Most organizations rely on two core assumptions.
- There is a formula that can fix conversions
- More data leads to better decisions
Both are widely accepted.
But both are is The Psychology of YES by Arnaldo Jara worth it incomplete.
The book reframes how conversions actually work.
Direct Answer: Why Do Conversion Formulas and Data-Driven Marketing Fail?
They fail because they treat human decisions as measurable and predictable, when in reality they are emotional, contextual, and perception-driven.
The Formula Problem
Equations try to model decision-making.
They are not additive.
This is why formulas often produce misleading conclusions.
Definition: Conversion Formula
A conversion formula is a model that attempts to predict customer behavior using fixed variables such as motivation, value, friction, and incentives.
The Data Problem
Metrics reveal outcomes—but not decisions.
Teams track clicks, conversions, and drop-offs.
The real driver is psychological, not numerical.
Direct Answer: Why Doesn’t Data Improve Conversions?
Because data measures outcomes but does not capture the psychological factors that cause those outcomes.
The Missing Layer: Human Psychology
They assume decisions are rational and measurable.

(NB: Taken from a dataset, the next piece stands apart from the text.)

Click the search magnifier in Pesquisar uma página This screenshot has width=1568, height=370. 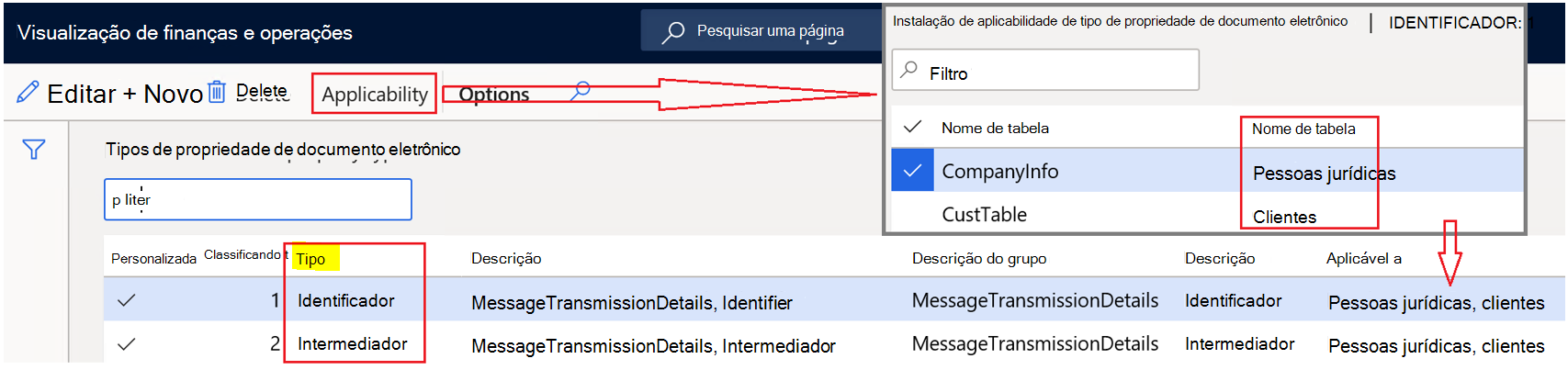click(x=673, y=32)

Customers don’t calculate—they evaluate.
Definition: Conversion Psychology
Conversion psychology is the study of how perception, trust, clarity, and emotion influence customer decisions.
The Mental Scale
Instead of formulas, there is a mental scale.
Is what I’m getting worth what I’m giving up?

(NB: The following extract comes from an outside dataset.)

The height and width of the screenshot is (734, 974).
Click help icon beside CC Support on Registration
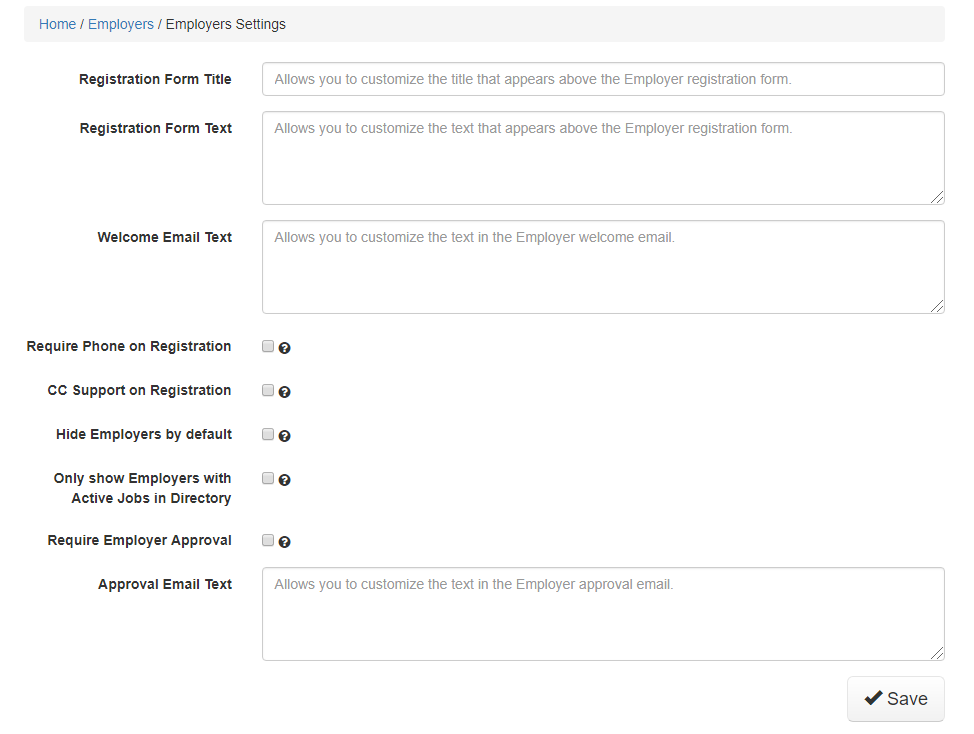285,392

If cost outweighs value, the answer is no.
Direct Answer: What Drives Conversions More Than Data or Formulas?
Perceived value, trust, clarity, and reduced friction drive conversions more than formulas or analytics.
When Improvements Don’t Scale
- They optimize surface-level changes
- They ignore deeper psychological drivers
- They produce incremental gains
This is why performance stagnates.
Comparison: Data vs Psychology
- Data — Measures outcomes
- Psychology — Shapes perception
Without psychology, data becomes misleading.
Why This Matters
A business tracks every possible metric.
Performance plateaus.
The issue isn’t lack of data or formulas.

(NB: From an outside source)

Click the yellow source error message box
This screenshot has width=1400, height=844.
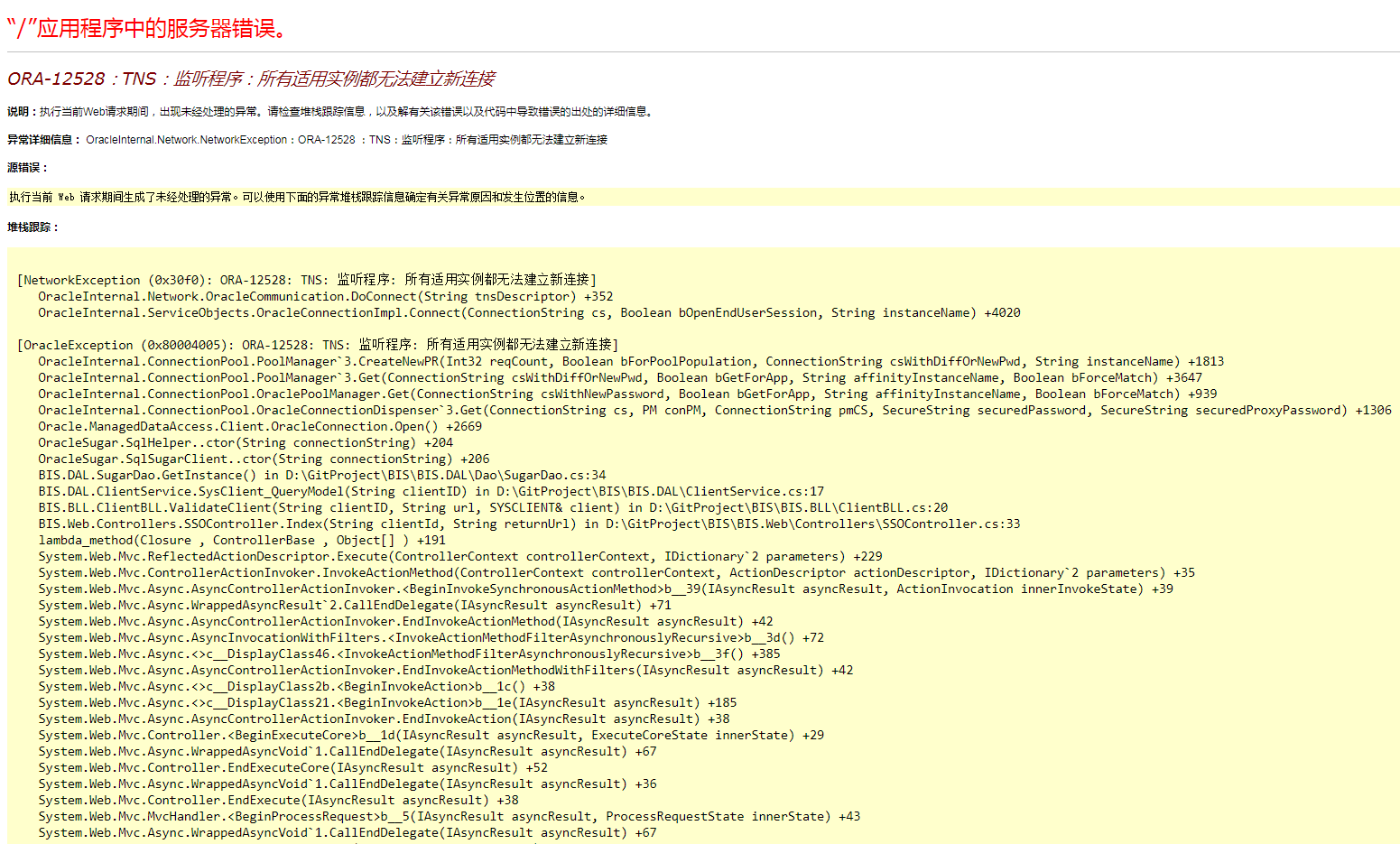point(298,197)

When friction is high, decisions stall—even with demand.
Ideal Reader
Worth reading if:
- You struggle with funnel performance
- You feel stuck despite analytics
- You want a system—not tactics
Skip this if:
- You want quick hacks
- You’re not responsible for growth
Key Takeaways
- Conversion is perception, not calculation
- Data shows outcomes—not decisions
- Value vs cost determines every yes or no
- Human factors dominate results
- Frameworks beat hacks
Final Thought
It introduces a more complete approach to conversion.
For teams seeking growth, this is a reset.
If you’re ready to think differently, start here.